In the contemporary climate movement, new oil and gas pipelines constitute nothing less than an existential threat. The scholar Andreas Malm argues, for example, that humans have a moral obligation to destroy and sabotage fossil fuel infrastructure; he titled his 2021 book, appropriately, How to Blow Up a Pipeline. Most environmental groups have opted instead to take pipeline companies to court, filing impassioned briefs about how additional fossil fuel infrastructure could devastate people and the planet. Just last week, international environmental groups currently seeking criminal liability of a French energy company for its proposed pipeline in Uganda described their legal action to reporters as a “huge step toward climate justice.”
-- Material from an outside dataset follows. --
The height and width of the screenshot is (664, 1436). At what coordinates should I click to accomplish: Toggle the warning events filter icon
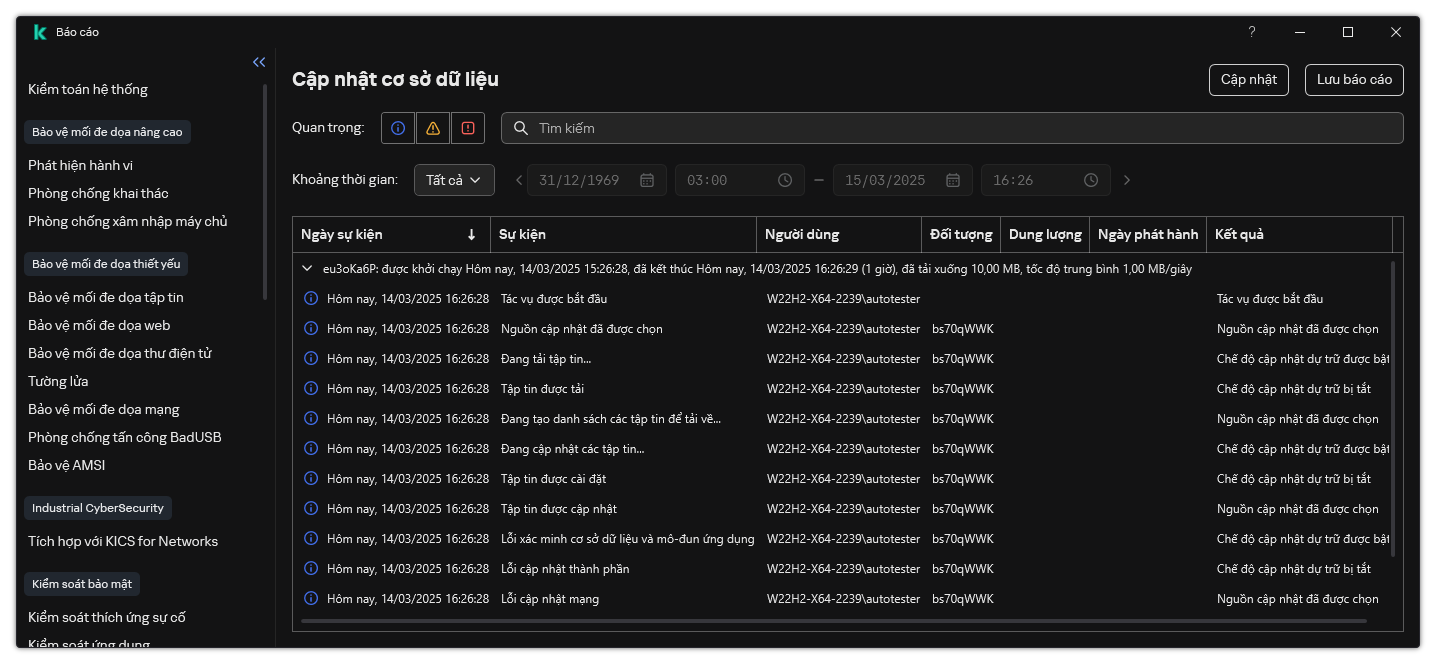(433, 128)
But some recent legal challenges to pipelines have derived from an arguably less lofty—or at least more dispassionate—provenance: the hallowed American value of private property. Three families scattered across northwestern Virginia have an ongoing lawsuit against the Mountain Valley Pipeline that originates not from an ideological standpoint, not out of concern for the climate threat the pipeline poses or its potential for environmental degradation, but from the constitutional violation of their property rights that they believe it poses.
And while all of the environmental challenges to the Mountain Valley Pipeline were thrown out of court this summer, this case has a chance at surviving—because it isn’t concerned with the climate or ecological impact of the pipeline.
“My clients don’t want this pipeline on their land because they view this as their land,” said Mia Yugo, the Roanoke-based attorney who represents petitioners Cletus and Beverly Ann Bohon, Wendell and Mary Flora, and Robert Matthew Hamm and Aimee Chase Hamm against the Federal Energy Regulatory Commission and the Mountain Valley Pipeline corporation. “Some of it’s been in their family for generations. They don’t want to sell, and they don’t want a private company coming in and taking it.”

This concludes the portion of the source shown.